源頼朝の遺志を受け継ぎ武士の世を実現「鎌倉殿の13人」北条義時の生涯を追う【六】

写真拡大 (全7枚)

前回のあらすじ

時は平安末期の治承四1180年、20年の雌伏を経て平家討伐の兵を挙げた源頼朝(みなもとの よりとも)でしたが、石橋山の合戦で惨敗。御家人たちと散り散りになって、命からがら脱出します。

頼朝の義弟・北条義時(ほうじょう よしとき。小四郎)は再起を期して父・北条時政(ときまさ)と共に甲斐国(現:山梨県)へ赴き、武田信義(たけだ のぶよし)の軍勢を連れて頼朝と再会。

徐々に勢力を拡大する頼朝たちを看過できぬと見た京都の平清盛(たいらの きよもり)は、嫡孫・平維盛(これもり)を総大将に頼朝討伐軍を編成。かくして源平両軍は富士川を挟んで対峙するのでした。

前回の記事

主従そして兄弟の再会

「おぉ、舅殿。大儀であったな。それに小四郎も」

「「ははぁ。佐殿もご無事で何よりにございまする」」

「三郎(義時の兄・北条宗時。討死)のことは無念であったが……」

「いえ、今は大戦さの前なれば、敵の首級をこそ手向けましょうぞ」

にらみ合う源平の両軍。歌川国芳「源平盛衰記 駿河国富士川合戦」より。

「……そうだな」

再会を喜ぶ頼朝主従の元へ、土肥次郎実平(どい じろうさねひら)がやって来ました。

「佐殿。表で怪しい若者が面会を求めておるのですが……」

聞けば年のころは二十歳前後で容姿は云々、20名ばかりの供を連れているとの事でした。

「いかが致しましょう。追い返しますか?」

「いや……もしかして、以前に平家の追手を逃れて奥州で匿われていた弟の九郎では……?」

此度の挙兵を聞いて、加勢に駆けつけてくれたんだきっと……そう確信した頼朝でしたが、生き別れた時点(平時元1160年)で赤ん坊だった弟がどのように成長したかなんて分かるものなんでしょうか(まぁ、後世の演出でしょう)。

果たして面会してみると確かに弟の九郎で、今は元服して源義経(よしつね)と名乗っていました。

「兄上!微力ながら助太刀に参りました!」颯爽と現れた九郎義経。

•••••

_取り組む課題_:
- a) 次の各記述が本文の内容と一致するかどうかを「はい」か「いいえ」で答え、判断の根拠となる本文の語句をそのまま引用してください。(i) 頼朝は石橋山の合戦で勝利した。(ii) 平清盛は嫡孫の平維盛を総大将として頼朝討伐軍を編成した。(iii) 面会を求めてきた若者は、50名ほどの供を連れていた。
- b) エントリの中で文字列「avatar」を含む行を数え、その数だけを答えてください。

コレクションから抽出したデータ:
•••••

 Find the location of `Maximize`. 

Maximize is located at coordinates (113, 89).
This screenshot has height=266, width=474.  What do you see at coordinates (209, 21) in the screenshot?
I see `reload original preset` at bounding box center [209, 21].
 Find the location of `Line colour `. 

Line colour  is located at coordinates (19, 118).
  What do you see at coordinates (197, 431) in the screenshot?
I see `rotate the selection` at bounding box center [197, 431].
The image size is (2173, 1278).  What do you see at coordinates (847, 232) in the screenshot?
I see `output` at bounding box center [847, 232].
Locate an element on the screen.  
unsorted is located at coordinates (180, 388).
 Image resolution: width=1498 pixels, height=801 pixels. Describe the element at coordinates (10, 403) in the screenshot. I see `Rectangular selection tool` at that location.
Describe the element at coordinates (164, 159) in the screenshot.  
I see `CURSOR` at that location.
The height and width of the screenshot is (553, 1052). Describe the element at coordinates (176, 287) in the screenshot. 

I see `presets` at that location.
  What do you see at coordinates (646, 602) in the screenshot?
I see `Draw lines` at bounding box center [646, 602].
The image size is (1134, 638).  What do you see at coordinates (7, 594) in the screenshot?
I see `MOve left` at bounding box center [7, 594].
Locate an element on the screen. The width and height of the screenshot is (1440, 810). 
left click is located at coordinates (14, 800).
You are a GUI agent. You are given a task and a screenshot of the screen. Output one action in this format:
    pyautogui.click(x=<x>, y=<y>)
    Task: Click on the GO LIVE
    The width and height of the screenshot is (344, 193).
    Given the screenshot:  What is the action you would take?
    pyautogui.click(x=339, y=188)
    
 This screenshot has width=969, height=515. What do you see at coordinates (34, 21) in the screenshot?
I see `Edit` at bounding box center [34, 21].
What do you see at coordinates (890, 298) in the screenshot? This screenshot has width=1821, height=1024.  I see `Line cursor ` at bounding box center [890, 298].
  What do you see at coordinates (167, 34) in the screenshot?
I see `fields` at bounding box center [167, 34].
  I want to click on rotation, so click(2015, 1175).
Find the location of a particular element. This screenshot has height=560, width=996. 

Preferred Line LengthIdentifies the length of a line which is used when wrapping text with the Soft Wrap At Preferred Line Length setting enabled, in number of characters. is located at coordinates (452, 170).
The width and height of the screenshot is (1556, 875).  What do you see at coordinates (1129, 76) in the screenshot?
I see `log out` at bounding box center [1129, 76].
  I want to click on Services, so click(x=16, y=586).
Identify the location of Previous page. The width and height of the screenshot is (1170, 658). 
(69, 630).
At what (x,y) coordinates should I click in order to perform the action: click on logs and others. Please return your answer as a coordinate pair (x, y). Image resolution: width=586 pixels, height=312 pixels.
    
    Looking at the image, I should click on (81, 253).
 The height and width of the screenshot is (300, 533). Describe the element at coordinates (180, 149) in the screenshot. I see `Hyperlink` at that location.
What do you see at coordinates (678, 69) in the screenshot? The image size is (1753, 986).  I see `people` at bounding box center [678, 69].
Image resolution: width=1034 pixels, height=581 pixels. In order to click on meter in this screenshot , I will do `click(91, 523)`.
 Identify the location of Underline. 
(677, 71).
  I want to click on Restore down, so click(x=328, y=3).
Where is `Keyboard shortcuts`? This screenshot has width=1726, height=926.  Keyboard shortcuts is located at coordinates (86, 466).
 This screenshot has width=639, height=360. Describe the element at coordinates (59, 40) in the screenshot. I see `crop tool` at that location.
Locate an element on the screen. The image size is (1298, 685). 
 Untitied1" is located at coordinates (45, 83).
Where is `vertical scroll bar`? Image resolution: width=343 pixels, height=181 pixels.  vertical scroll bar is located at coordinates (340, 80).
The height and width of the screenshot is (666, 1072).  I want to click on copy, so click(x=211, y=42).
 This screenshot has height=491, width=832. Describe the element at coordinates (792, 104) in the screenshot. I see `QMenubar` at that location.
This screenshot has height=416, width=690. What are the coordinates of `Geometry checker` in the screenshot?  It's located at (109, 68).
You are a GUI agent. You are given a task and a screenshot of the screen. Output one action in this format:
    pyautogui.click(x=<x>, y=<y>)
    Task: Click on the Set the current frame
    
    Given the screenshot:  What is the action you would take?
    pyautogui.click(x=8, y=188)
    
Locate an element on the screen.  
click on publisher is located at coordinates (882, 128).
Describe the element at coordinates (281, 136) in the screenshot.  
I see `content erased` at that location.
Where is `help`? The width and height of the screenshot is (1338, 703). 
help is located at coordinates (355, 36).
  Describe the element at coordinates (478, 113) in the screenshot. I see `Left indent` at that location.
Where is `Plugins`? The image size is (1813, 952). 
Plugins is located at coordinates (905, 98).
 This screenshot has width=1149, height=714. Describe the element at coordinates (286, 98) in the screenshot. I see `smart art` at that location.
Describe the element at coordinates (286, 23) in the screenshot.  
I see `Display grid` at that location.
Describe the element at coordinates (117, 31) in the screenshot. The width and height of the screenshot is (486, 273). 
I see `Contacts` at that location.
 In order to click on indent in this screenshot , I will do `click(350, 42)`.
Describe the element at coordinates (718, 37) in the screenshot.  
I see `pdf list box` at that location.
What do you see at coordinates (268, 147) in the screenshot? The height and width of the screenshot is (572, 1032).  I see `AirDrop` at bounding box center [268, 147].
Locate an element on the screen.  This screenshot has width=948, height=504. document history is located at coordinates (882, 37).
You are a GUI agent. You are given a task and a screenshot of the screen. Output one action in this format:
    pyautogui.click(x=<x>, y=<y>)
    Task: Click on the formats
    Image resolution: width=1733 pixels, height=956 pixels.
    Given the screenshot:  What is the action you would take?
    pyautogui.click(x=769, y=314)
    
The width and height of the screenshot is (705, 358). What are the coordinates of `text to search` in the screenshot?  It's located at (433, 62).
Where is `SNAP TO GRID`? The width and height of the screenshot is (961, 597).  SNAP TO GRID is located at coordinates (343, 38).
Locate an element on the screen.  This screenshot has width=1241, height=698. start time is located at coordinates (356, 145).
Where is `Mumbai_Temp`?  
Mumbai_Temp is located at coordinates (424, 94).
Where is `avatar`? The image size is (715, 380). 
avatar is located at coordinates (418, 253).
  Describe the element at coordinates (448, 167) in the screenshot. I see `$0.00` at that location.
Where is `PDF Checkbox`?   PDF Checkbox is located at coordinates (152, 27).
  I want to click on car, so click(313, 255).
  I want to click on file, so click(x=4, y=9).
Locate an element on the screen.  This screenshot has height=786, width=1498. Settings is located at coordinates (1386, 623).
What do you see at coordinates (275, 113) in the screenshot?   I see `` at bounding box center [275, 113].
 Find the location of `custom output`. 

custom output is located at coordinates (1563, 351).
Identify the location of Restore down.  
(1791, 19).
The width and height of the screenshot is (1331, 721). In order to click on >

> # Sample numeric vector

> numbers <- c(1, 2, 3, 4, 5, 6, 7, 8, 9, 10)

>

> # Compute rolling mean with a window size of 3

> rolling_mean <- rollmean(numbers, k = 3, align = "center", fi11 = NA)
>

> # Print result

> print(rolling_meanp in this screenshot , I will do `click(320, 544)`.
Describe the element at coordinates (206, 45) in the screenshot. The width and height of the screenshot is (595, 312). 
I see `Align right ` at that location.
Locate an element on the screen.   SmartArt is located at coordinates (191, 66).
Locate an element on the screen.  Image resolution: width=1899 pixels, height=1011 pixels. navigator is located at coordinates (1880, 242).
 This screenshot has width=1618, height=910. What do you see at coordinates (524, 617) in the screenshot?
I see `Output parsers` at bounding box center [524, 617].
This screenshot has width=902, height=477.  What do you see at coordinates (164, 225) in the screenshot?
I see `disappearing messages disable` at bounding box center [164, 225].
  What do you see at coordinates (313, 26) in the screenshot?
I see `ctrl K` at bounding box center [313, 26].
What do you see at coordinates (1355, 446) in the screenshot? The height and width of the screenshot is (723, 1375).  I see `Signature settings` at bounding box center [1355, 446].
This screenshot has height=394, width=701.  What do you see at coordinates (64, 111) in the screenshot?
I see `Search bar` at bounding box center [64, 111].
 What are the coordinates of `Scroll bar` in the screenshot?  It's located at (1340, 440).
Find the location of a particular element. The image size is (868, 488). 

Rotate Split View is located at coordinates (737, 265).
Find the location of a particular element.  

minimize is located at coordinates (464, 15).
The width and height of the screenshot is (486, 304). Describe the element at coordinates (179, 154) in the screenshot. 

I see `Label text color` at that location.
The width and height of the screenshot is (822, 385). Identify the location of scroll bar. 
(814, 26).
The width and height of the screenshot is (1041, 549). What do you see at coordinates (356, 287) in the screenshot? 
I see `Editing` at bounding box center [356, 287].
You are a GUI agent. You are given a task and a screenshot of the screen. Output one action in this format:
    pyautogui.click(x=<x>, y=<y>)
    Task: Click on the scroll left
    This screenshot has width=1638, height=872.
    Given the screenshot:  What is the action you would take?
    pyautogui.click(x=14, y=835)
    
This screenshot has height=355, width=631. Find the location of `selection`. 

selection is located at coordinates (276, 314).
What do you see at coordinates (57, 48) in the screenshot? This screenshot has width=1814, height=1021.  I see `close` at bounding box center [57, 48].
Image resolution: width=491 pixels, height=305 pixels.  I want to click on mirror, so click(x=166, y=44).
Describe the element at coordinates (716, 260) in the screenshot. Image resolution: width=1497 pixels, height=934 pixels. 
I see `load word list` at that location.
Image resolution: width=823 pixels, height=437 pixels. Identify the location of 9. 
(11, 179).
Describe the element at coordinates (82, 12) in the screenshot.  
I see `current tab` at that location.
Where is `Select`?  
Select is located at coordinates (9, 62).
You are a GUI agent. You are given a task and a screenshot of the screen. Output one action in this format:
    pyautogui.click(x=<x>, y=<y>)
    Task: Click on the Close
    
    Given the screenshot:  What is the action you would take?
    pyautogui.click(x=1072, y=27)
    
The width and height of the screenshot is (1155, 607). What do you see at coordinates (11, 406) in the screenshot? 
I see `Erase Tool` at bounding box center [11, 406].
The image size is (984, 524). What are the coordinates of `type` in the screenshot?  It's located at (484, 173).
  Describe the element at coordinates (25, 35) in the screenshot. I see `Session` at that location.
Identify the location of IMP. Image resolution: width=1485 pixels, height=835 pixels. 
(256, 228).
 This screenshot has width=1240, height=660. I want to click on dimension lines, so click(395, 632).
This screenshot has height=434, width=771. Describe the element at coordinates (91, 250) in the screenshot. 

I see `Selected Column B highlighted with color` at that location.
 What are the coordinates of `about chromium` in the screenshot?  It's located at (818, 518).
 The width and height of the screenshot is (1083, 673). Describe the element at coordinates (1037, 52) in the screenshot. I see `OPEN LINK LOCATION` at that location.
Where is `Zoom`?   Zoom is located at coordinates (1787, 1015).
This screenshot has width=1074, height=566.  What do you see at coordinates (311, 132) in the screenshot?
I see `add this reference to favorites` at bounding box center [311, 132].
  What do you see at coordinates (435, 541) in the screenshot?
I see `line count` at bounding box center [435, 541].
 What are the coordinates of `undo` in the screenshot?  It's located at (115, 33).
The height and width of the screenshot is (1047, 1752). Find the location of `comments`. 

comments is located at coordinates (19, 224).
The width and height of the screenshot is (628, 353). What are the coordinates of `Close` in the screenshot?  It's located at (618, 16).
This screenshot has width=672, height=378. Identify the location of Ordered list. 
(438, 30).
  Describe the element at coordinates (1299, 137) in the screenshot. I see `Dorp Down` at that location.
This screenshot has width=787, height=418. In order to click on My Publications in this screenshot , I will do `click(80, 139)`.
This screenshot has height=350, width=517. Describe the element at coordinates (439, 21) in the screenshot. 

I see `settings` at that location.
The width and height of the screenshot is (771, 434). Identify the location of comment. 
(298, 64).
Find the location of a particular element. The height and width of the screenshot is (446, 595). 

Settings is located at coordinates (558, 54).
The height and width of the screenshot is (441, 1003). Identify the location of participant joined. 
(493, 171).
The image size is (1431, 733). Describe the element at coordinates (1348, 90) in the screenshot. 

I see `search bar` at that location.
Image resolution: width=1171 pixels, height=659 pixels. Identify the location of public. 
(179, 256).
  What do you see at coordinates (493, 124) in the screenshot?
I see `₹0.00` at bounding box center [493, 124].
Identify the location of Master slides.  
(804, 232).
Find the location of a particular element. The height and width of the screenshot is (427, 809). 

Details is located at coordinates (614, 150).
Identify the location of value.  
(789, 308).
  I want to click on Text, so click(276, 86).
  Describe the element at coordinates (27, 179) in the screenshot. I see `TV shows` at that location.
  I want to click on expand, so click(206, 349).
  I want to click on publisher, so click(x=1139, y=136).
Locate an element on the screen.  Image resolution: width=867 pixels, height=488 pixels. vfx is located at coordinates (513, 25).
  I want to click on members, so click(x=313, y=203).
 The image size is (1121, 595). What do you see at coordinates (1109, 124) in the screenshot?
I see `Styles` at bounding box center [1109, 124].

•••••

_課題への回答_:
- a)
(i) いいえ。「石橋山の合戦で惨敗」
(ii) はい。「嫡孫・平維盛(これもり)を総大将に頼朝討伐軍を編成」
(iii) いいえ。「20名ばかりの供を連れている」

- b) 2